(Saved data entries)

▬▬▬▬▬▬▬▬▬▬

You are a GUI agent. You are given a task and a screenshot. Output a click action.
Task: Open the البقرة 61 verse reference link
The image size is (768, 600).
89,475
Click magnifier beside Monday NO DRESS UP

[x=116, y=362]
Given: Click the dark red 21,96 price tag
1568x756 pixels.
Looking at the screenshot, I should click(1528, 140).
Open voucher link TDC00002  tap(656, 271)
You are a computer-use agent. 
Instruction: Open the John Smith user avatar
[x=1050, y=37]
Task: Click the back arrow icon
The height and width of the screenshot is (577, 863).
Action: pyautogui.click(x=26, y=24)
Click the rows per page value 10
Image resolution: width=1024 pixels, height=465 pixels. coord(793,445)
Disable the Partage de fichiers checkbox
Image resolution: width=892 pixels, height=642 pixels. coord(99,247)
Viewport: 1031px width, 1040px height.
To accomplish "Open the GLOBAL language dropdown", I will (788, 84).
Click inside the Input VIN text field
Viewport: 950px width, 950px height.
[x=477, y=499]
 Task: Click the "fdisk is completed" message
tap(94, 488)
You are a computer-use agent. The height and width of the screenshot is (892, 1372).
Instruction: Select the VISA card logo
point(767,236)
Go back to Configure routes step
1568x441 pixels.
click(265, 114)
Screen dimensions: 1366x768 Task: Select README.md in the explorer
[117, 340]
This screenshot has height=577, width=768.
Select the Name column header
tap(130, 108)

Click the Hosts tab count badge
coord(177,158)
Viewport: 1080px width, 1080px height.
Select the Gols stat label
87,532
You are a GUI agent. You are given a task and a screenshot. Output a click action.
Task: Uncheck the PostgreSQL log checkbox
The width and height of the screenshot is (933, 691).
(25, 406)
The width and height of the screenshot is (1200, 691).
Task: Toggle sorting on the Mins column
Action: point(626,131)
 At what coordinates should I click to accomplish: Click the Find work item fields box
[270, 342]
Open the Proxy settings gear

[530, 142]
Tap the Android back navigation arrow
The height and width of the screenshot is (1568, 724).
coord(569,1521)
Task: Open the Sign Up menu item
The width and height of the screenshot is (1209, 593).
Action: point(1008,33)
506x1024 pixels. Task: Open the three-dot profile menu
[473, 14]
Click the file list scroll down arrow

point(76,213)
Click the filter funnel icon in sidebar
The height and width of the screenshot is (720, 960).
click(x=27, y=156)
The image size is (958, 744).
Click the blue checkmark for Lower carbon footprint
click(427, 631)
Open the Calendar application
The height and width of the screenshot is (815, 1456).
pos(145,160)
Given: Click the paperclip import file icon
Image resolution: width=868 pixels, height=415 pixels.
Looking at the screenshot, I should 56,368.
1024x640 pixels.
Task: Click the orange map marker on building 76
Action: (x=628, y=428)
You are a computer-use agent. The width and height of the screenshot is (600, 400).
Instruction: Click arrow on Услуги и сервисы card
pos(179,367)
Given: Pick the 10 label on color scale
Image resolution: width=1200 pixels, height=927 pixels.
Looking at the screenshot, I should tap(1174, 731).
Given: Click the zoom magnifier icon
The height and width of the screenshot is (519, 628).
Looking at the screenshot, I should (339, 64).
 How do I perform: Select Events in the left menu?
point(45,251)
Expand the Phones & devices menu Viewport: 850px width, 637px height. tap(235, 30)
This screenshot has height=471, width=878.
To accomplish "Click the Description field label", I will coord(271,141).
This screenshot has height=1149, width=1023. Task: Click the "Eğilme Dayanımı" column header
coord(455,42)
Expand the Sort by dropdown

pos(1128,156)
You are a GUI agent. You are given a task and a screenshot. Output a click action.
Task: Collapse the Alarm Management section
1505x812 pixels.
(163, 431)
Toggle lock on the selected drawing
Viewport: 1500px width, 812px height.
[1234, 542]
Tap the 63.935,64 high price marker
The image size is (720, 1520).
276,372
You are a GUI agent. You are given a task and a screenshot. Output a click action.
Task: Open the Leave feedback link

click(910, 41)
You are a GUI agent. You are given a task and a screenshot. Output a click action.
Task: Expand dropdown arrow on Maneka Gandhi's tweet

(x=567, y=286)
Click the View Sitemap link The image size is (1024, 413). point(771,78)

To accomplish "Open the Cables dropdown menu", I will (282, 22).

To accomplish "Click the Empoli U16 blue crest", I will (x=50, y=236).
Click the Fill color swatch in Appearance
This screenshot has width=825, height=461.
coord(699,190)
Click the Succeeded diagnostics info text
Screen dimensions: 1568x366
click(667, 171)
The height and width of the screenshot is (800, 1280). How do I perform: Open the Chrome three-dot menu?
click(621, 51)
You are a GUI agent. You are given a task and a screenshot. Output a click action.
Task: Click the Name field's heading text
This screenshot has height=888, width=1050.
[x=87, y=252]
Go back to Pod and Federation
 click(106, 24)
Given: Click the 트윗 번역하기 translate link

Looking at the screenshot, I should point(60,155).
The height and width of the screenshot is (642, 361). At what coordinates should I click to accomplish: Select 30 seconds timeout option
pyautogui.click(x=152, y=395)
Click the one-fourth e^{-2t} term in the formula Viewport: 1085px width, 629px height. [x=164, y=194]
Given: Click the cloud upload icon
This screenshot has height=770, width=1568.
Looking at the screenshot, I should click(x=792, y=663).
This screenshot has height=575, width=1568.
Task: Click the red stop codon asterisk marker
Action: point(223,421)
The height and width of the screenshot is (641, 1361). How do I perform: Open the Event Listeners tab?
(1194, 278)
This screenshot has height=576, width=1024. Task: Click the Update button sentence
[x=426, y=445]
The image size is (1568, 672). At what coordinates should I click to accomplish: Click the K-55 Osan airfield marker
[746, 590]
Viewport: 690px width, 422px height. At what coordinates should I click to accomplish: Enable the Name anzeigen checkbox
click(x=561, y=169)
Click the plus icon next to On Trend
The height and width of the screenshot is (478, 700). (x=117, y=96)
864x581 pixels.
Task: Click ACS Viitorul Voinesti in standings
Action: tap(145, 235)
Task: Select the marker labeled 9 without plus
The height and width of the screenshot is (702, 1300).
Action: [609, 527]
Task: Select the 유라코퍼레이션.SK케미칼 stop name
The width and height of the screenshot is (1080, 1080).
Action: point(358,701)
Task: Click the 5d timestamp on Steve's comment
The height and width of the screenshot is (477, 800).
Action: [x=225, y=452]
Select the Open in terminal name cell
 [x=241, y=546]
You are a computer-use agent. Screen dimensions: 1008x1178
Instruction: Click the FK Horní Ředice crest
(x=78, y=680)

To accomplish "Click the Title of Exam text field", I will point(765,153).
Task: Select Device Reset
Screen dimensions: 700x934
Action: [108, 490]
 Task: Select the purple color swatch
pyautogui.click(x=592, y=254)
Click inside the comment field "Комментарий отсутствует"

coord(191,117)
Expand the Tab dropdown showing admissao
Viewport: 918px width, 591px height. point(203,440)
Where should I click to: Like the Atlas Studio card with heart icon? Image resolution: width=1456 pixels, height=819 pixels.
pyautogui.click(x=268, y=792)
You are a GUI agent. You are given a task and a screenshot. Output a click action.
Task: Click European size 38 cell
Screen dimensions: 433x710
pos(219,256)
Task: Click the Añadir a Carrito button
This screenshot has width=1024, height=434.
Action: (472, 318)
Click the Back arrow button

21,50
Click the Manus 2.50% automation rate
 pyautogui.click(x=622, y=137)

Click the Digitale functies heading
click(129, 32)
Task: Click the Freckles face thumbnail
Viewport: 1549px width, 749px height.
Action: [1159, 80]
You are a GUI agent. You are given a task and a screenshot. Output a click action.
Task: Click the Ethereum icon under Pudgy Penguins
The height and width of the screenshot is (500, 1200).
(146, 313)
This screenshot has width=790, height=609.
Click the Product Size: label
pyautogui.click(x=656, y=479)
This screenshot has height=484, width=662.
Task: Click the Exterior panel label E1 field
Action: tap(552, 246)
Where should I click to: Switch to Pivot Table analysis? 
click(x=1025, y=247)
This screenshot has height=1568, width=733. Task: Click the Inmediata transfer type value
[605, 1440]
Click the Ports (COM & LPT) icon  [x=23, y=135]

▬▬▬▬▬▬▬▬▬▬

_Problem details_
The answer is a count and nothing more: lines above that contain "will".

_Task output_
5